The recent Vatican conference on the Complementarity of Man and Woman (November 17-19) got high marks from reviewers. Pope Francis invited speakers from a wide spectrum of religious traditions including Catholics and Protestants, Jews and Jains, Buddhists, Hindus, Mormons, Muslims and Sikhs from around the world to discuss marriage consisting of male husband and female wife. It was good to see such a widespread agreement on traditional marriage, but from the reports I read, it seems that the speakers avoided those subjects on which they would differ.
That is, there seems to be wide agreement that marriage is a divine and natural institution between one man and one woman, but nothing was said about the events that have led up to the growing acceptance of “same-sex marriage.” For that we turn to an unusual source, a book review in the Wall Street Journal (weekend edition Oct 11-12, 2014).
In Henry Allen’s review of a new book, the Birth of the Pill by Jonathan Eig, he favorably quotes journalist Margaret Wente as saying, “The pill decoupled sex and marriage, and it also decoupled marriage and procreation. The purpose of marriage was mutual satisfaction, not children. And once that happened, gay marriage probably became inevitable” (my emphasis).
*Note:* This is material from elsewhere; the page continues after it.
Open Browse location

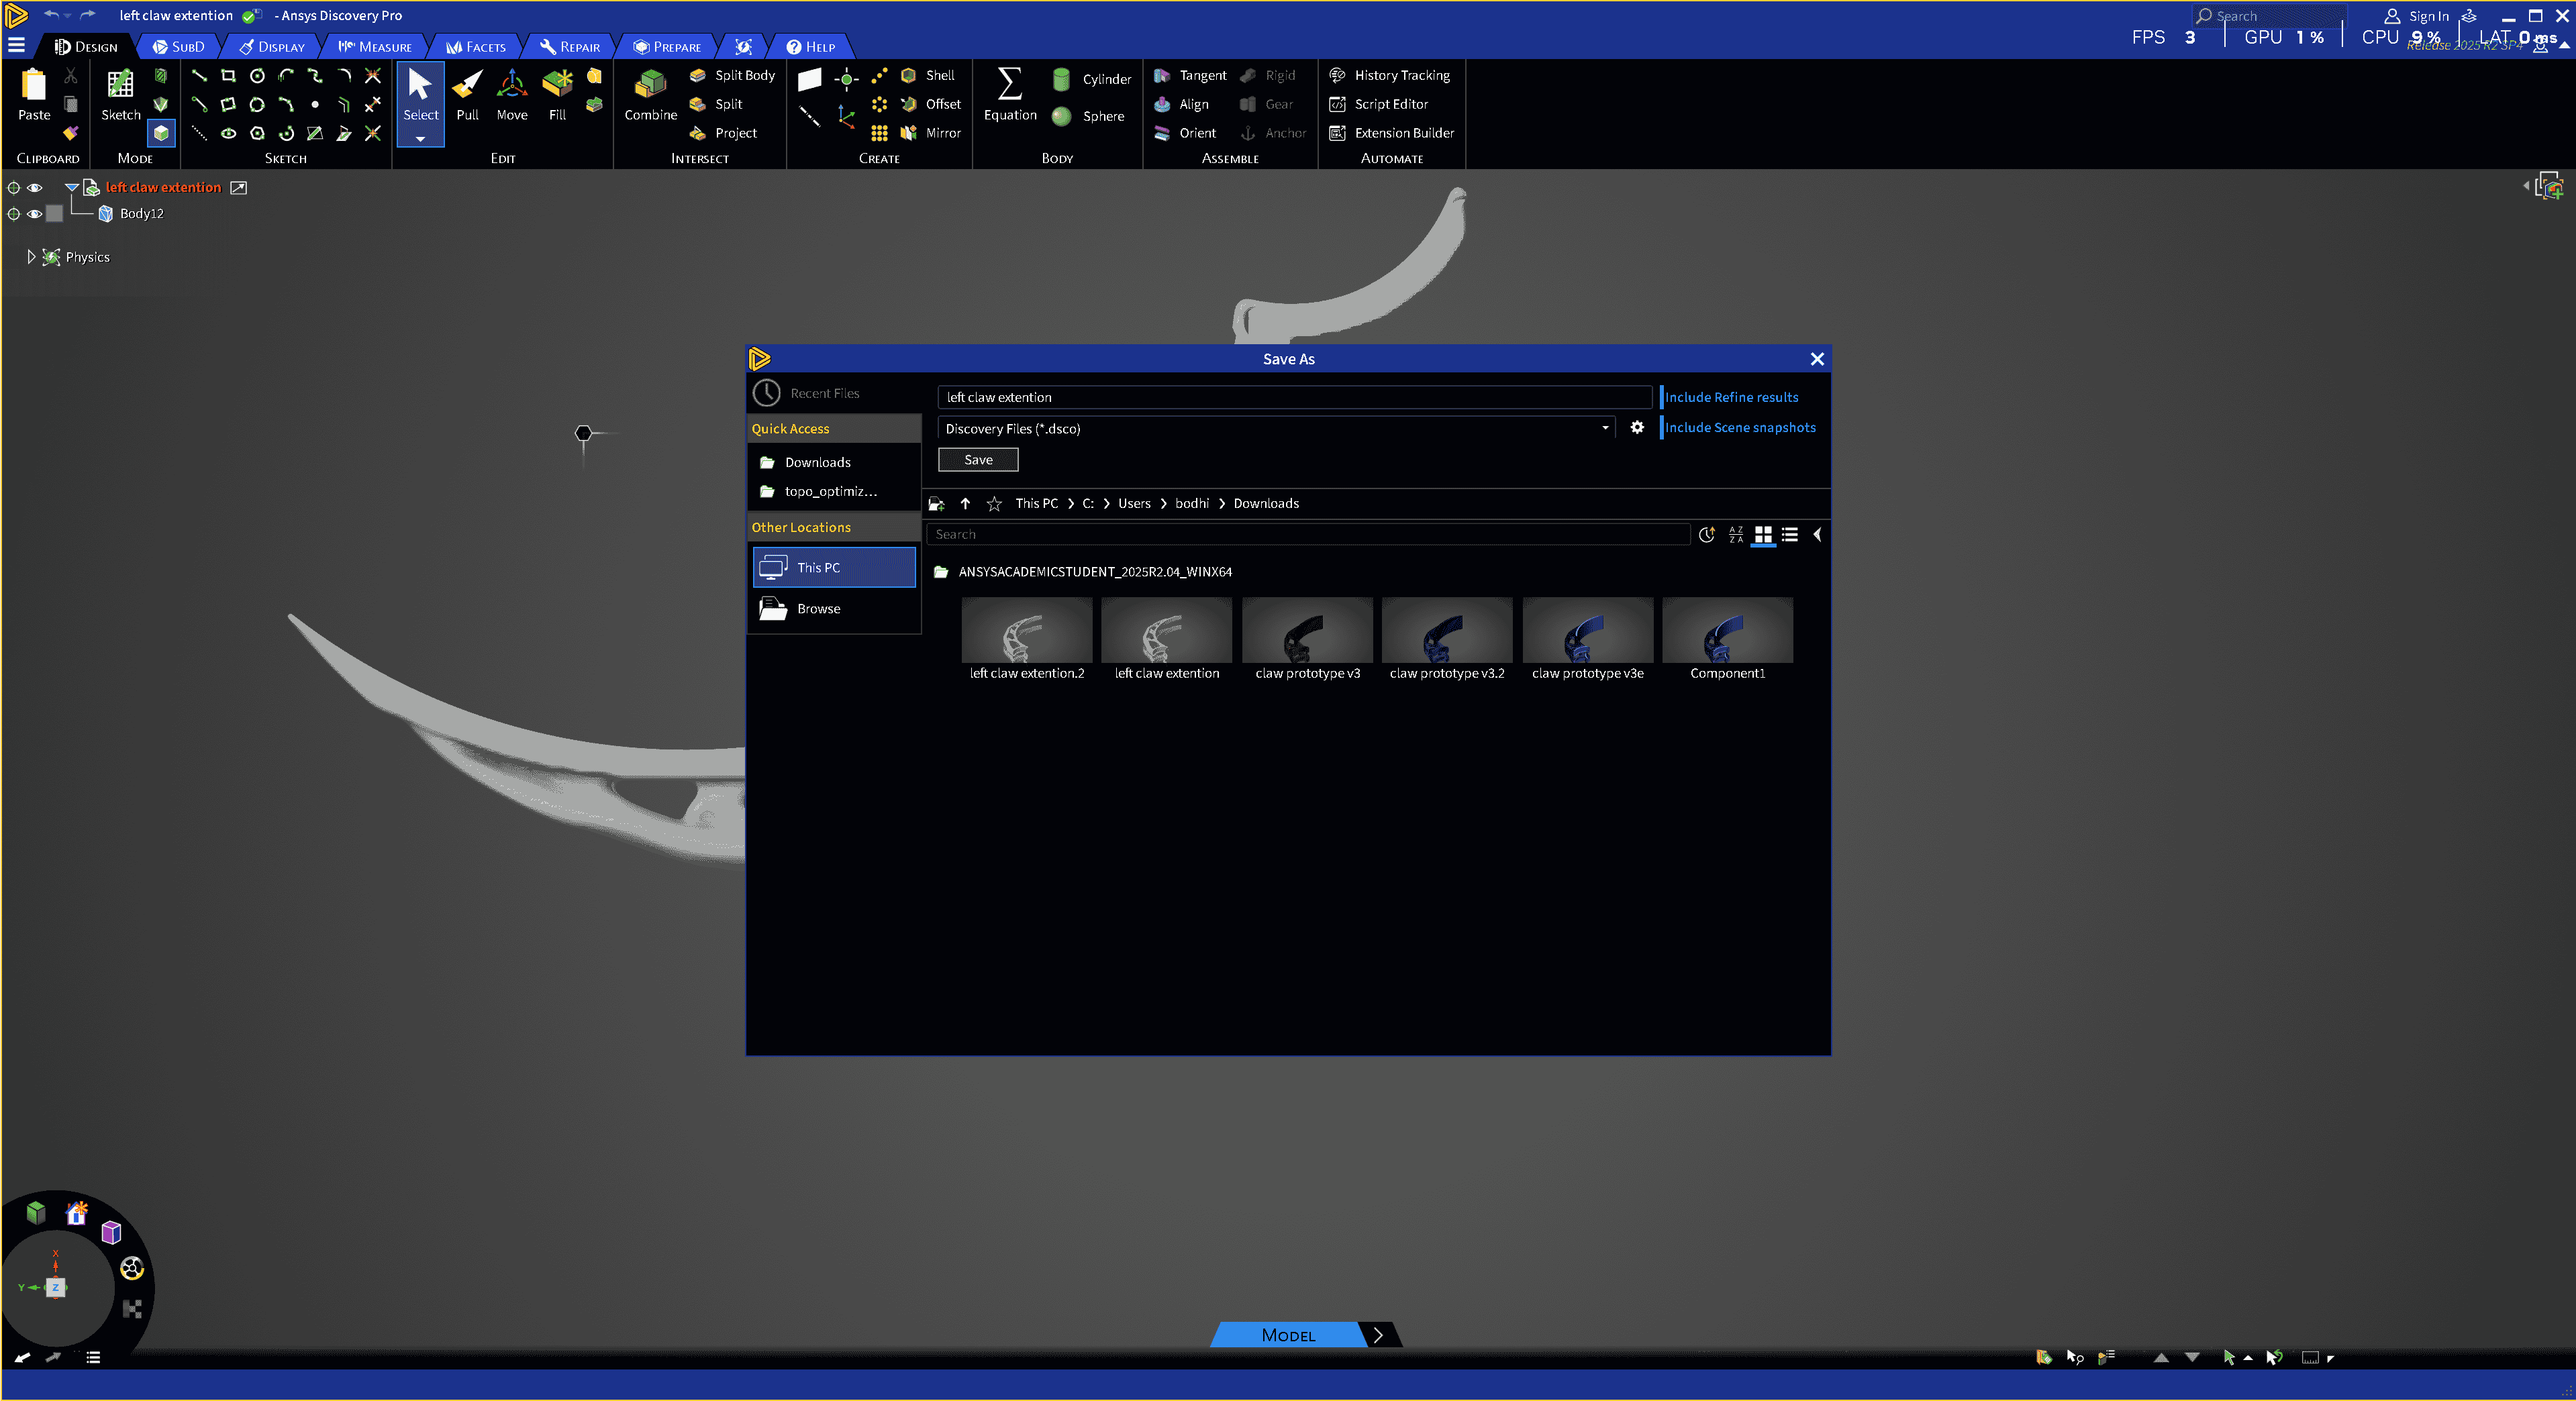pyautogui.click(x=818, y=609)
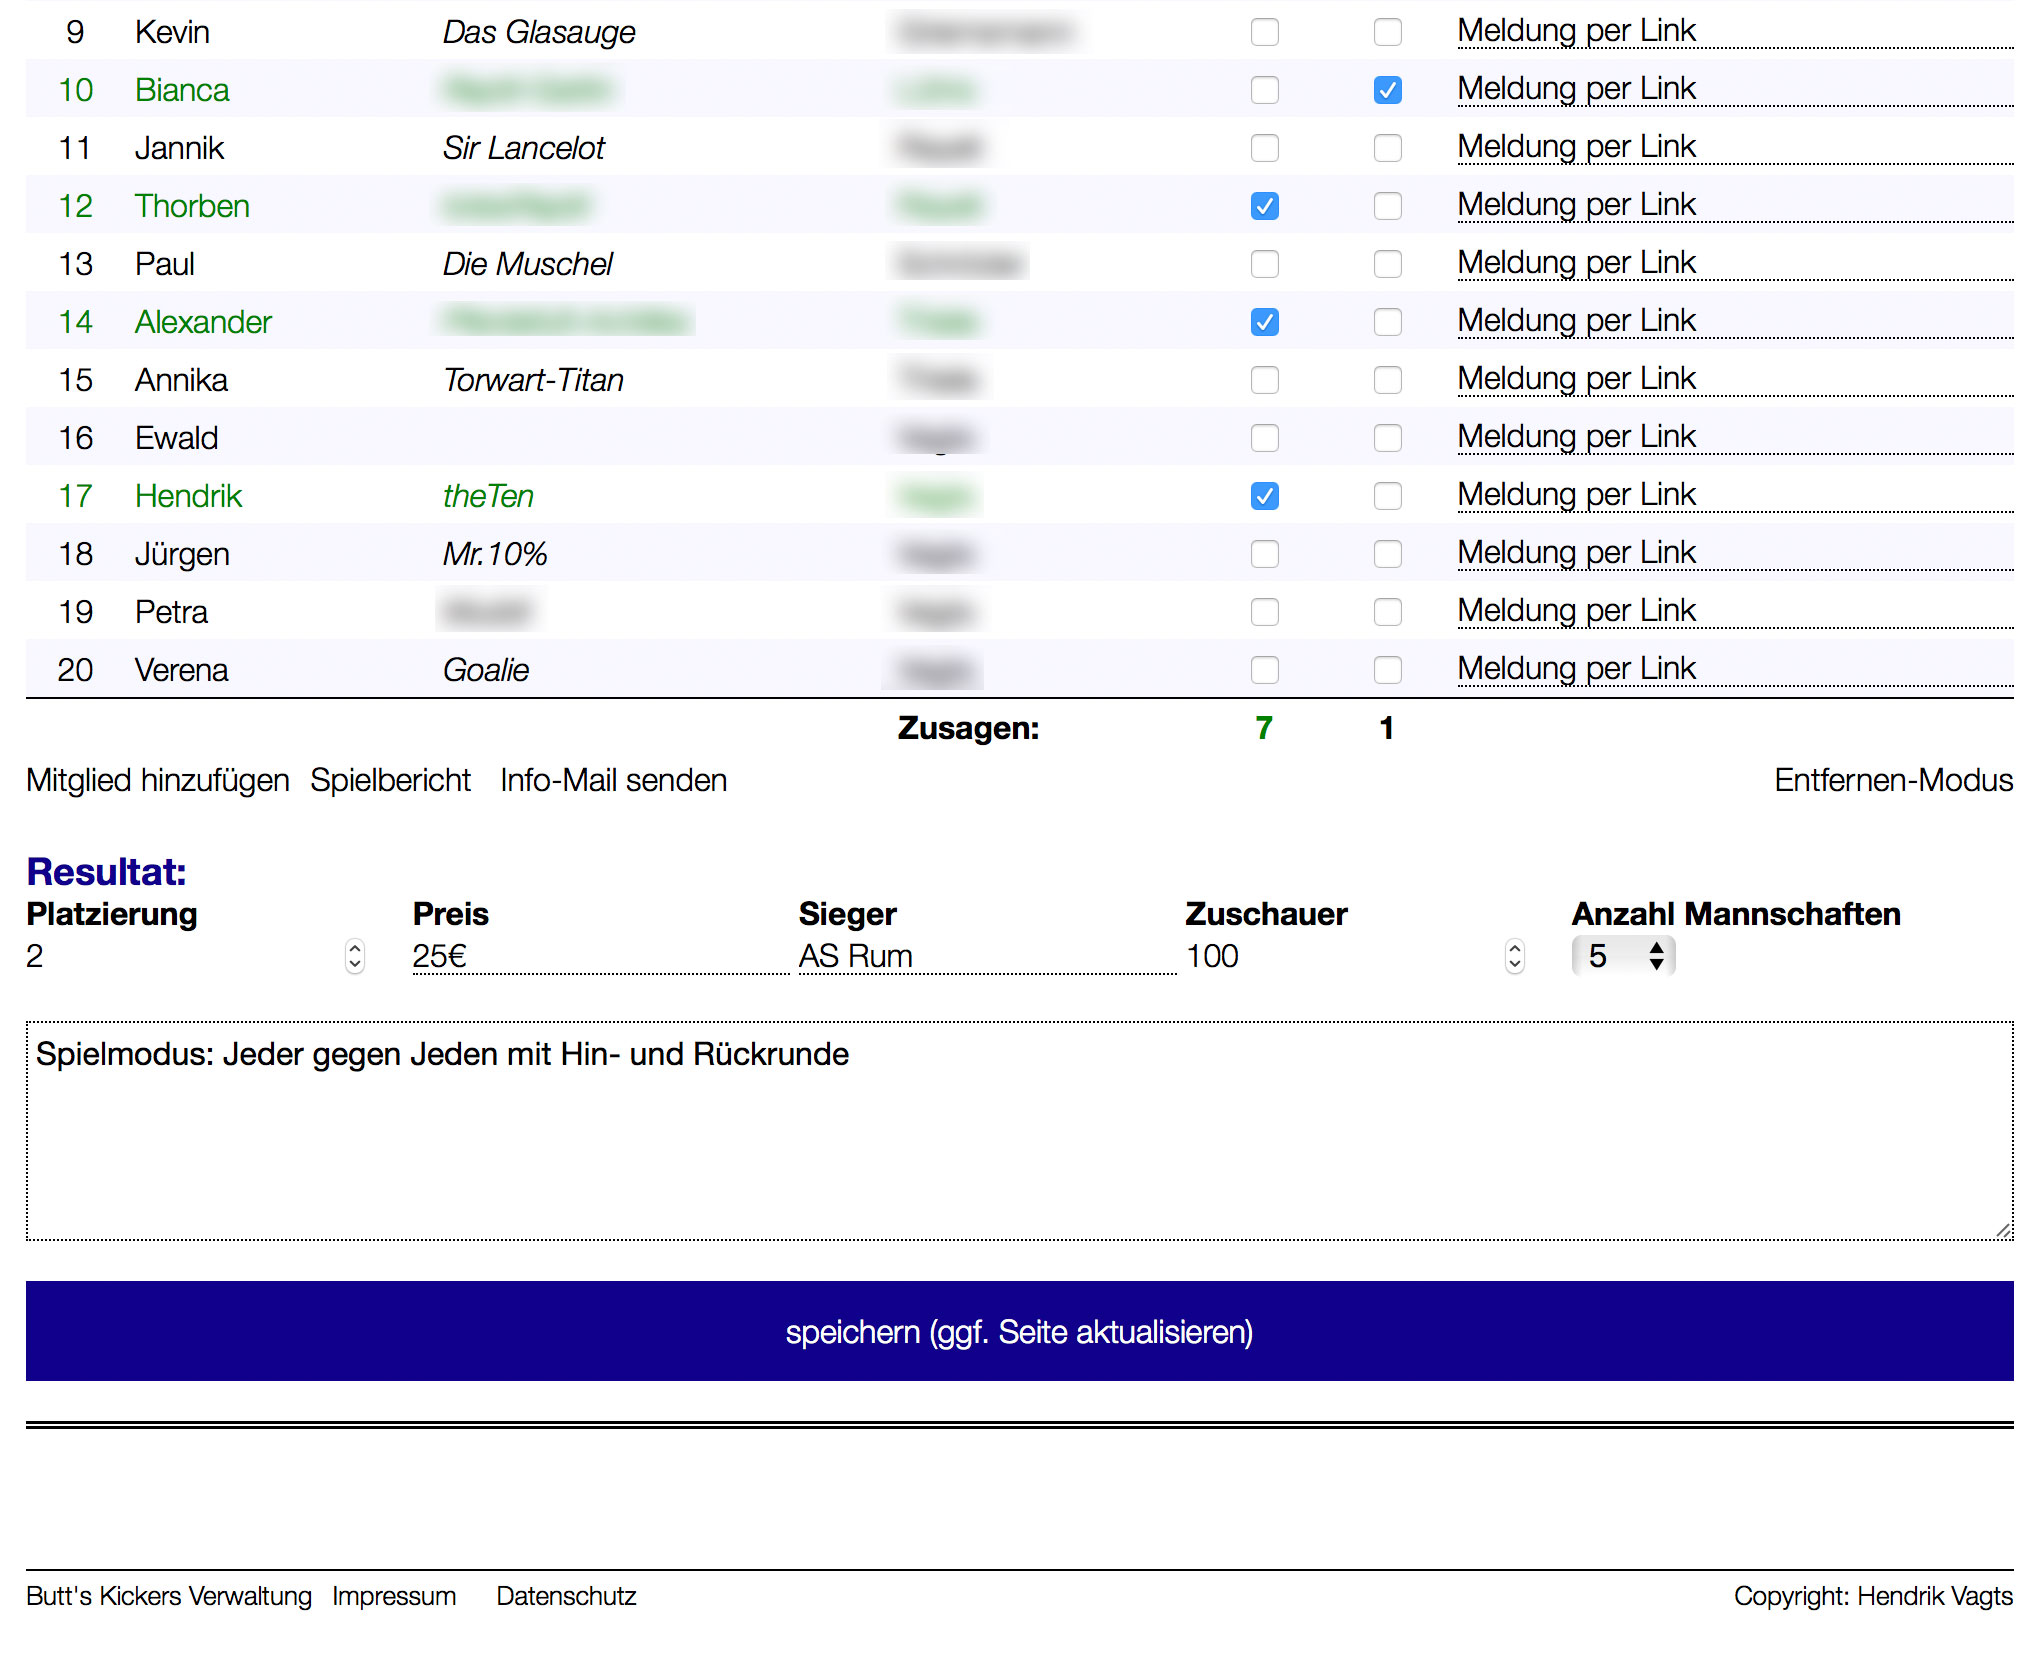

A problem with traditional natural-law theology is that it commonly explains various evils in terms of their natural effects rather than in terms of their violation of the created order. For example, the evil of fornication can be seen in a consequentialist way—it might cause the birth of an out-of-wedlock baby with all the difficulties that entails for both the child and the parents, especially the mother who is typically the permanent caregiver. That explanation is by no means erroneous, but effective contraception makes it seem that fornication no longer has evil consequences. (Of course, it is never 100% effective in real life.) Something more is needed to explain its evil, regardless of the effectiveness or failures of contraceptive devices and drugs.
I suggest a theology that starts with a stated norm. “Sexual intercourse is intended by God to be, at least implicitly, a renewal of the marriage covenant.”
That means several things. First, God has a plan for love, marriage and sexuality. Second, in that plan, sexual union is reserved exclusively for marriage. If you believe that, then it is easy to understand that most sexual sins are evil first because they are not marriage acts and then also because of their evil consequences. Regardless of affection in adultery and fornication, they still contradict the divine plan and are evil. Third, within marriage, the marriage act ought to be a true marriage act, renewing and not contradicting the marriage covenant. Within marriage, a contraceptive sexual act is not a true marriage act; its body language clearly says, “I take you for better but definitely NOT for the imagined worse of possible pregnancy.” That contradicts the “for better and for worse” of the marriage covenant, and such an act is thus dishonest and immoral.
It seems to me that the Pope and bishops simply have to find a way to clearly express the evil of sins against love and marriage. They have to preach and teach meaning, not consequences. The renewal-of-the-marriage-covenant theology offers one way to do this. Many have found that it makes good sense, and some have found to be helpfully persuasive.
Somehow, the Pope and bishops need to make it clear that they believe that God really does have a plan that gives beautiful meaning to married love and sexuality. The marriage act is meant to be a renewal of the marriage covenant. That can help young people tempted to fornication to realize that sex outside of marriage is seriously dishonest, violating the very meaning of sexual union. It can help married couples to realize not only the evil of marital contraception but also that their marriage act ought to be a renewal of the faith and caring love they pledged on their wedding day.
The bottom line is that the sexual act has a God-given built-in marital meaning, and Pope Francis and his fellow bishops need to make this meaning clear and promulgate it enthusiastically to the entire world. They also need to clarify and preach the essential dishonesty of all sexual sins. And along with Blessed Pope Paul VI in Humanae Vitae, they need to encourage the weak and the fallen to make good use of the sacrament of healing and reconciliation given us by the Lord on Resurrection evening.